As you've no doubt heard, Imclone issued a press release this morning about their FDA meeting. It seems that if they can come up with more clinical data from Merck KGaA's European trials, along with clarifying some of their own numbers, then the FDA has agreed to look at a resubmission. Bristol Meyers-Squibb has been notable for their complete silence so far, which doesn't make them look very enthusiastic.

And as you've no doubt calculated, my short sale of Imclone's stock yesterday did not turn out to be very lucrative. Nor will it be, most likely. But I'm keeping the position for now, looking to escape fairly soon without too much financial damage. This FDA news, while not the worst that could have happened for the drug's development, isn't all that good, either.

The European data won't be available until the end of the year, even if all goes well. That trial is still in the enrollment phase, and it looks like Germany's Merck is being very careful about which patients go in (caution made even more important by the FDA's reaction to Imclone's data.)

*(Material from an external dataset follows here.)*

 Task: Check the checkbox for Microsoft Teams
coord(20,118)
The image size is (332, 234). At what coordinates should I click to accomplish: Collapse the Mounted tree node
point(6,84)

That brings the drug to market a year late - again, if everything works like it's supposed to. That's bad news for the cancer patient population, because the patients who would benefit most immediately from the drug may not be around in another year to take it. And it's bad news for Imclone and BMS, too, because competing therapies aimed at the same molecular target (the epidermal growth factor receptor) are coming along. Some of these aren't antibodies, like Imclone's candidate - they're small drug molecules. If those work, they'll be easier and cheaper to produce in quantity. If they don't set off too many side effects, they could be real competition.

Who to blame for all this? The Wall St. Journal weighs in with another Imclone editorial (no free link,) as they did back on Feb. 13th. I'd been kicking around the idea of commenting that one out paragraph by paragraph, and now I'm already behind.

They came down hard on the FDA both times, suggesting that the government changed the requirements in mid-stream, and that the efficacy standards are too stringent. As odd as it feels for a pharma researcher, I have to come to the FDA's defense here. It was Imclone's (and, let's not forget, BMS's) responsibility to make sure that the clinical data were ready for approval. Arguing about what the FDA should be is beside the point: every drug company knows what the FDA is.

And every large drug company knows what sorts of submissions have a more solid chance of being approved. Imclone chose to do the shortest, smallest trial they possibly could get away with, and it backfired on them. One reason for that trial design was to be able treat cancer patients more quickly - that's a huge motivating factor for everyone in the field, and I don't want to minimize it. But another reason for Imclone's hurry is the hoofbeats that they can hear coming up behind them. They need this drug to be first to market. Bristol-Meyers Squibb, for their part, is already on the hook for two billion dollars for only 40% of the drug's profits. And every delay decreases their chances of ever earning that money back.